#### What you should do:
An exact copy of every entry below is needed.

#### Data records:
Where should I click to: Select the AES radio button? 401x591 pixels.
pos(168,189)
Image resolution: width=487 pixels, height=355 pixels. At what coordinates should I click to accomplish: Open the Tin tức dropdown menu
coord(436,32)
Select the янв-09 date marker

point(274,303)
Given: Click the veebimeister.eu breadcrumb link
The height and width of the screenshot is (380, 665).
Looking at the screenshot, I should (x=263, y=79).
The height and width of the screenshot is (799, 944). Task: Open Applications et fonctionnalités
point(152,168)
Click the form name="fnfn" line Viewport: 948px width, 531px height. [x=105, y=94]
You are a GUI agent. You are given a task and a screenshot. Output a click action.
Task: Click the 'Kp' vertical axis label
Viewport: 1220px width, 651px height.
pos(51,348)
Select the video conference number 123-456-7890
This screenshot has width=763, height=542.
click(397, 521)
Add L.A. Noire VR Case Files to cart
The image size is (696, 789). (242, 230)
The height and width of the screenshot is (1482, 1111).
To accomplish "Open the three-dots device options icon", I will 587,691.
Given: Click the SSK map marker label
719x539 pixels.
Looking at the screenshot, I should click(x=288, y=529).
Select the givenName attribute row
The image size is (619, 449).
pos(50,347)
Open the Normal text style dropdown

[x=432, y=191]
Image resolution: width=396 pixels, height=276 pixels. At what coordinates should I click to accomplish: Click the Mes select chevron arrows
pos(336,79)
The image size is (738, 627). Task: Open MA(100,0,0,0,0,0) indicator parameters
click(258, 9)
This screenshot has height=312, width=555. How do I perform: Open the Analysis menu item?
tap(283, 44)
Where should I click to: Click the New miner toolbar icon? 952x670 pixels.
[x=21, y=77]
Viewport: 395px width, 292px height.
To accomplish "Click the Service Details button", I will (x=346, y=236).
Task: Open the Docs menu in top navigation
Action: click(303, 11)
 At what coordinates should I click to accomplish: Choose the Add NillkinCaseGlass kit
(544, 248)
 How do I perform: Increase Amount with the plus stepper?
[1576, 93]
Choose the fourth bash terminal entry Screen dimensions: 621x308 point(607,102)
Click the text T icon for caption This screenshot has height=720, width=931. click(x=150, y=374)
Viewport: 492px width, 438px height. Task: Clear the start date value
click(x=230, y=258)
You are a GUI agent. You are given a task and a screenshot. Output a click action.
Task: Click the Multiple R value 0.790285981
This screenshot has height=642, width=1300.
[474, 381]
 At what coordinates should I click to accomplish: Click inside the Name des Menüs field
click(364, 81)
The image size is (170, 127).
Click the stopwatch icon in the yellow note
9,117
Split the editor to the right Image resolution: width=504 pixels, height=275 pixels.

#### Solution for this exercise:
Where should I click to: Select the AES radio button? 401x591 pixels.
pos(168,189)
Image resolution: width=487 pixels, height=355 pixels. At what coordinates should I click to accomplish: Open the Tin tức dropdown menu
coord(436,32)
Select the янв-09 date marker

point(274,303)
Given: Click the veebimeister.eu breadcrumb link
The height and width of the screenshot is (380, 665).
Looking at the screenshot, I should (x=263, y=79).
The height and width of the screenshot is (799, 944). Task: Open Applications et fonctionnalités
point(152,168)
Click the form name="fnfn" line Viewport: 948px width, 531px height. [x=105, y=94]
You are a GUI agent. You are given a task and a screenshot. Output a click action.
Task: Click the 'Kp' vertical axis label
Viewport: 1220px width, 651px height.
pos(51,348)
Select the video conference number 123-456-7890
This screenshot has width=763, height=542.
click(397, 521)
Add L.A. Noire VR Case Files to cart
The image size is (696, 789). (242, 230)
The height and width of the screenshot is (1482, 1111).
To accomplish "Open the three-dots device options icon", I will 587,691.
Given: Click the SSK map marker label
719x539 pixels.
Looking at the screenshot, I should click(x=288, y=529).
Select the givenName attribute row
The image size is (619, 449).
pos(50,347)
Open the Normal text style dropdown

[x=432, y=191]
Image resolution: width=396 pixels, height=276 pixels. At what coordinates should I click to accomplish: Click the Mes select chevron arrows
pos(336,79)
The image size is (738, 627). Task: Open MA(100,0,0,0,0,0) indicator parameters
click(258, 9)
This screenshot has height=312, width=555. How do I perform: Open the Analysis menu item?
tap(283, 44)
Where should I click to: Click the New miner toolbar icon? 952x670 pixels.
[x=21, y=77]
Viewport: 395px width, 292px height.
To accomplish "Click the Service Details button", I will (x=346, y=236).
Task: Open the Docs menu in top navigation
Action: click(303, 11)
 At what coordinates should I click to accomplish: Choose the Add NillkinCaseGlass kit
(544, 248)
 How do I perform: Increase Amount with the plus stepper?
[1576, 93]
Choose the fourth bash terminal entry Screen dimensions: 621x308 point(607,102)
Click the text T icon for caption This screenshot has height=720, width=931. click(x=150, y=374)
Viewport: 492px width, 438px height. Task: Clear the start date value
click(x=230, y=258)
You are a GUI agent. You are given a task and a screenshot. Output a click action.
Task: Click the Multiple R value 0.790285981
This screenshot has height=642, width=1300.
[474, 381]
 At what coordinates should I click to accomplish: Click inside the Name des Menüs field
click(364, 81)
The image size is (170, 127).
Click the stopwatch icon in the yellow note
9,117
Split the editor to the right Image resolution: width=504 pixels, height=275 pixels.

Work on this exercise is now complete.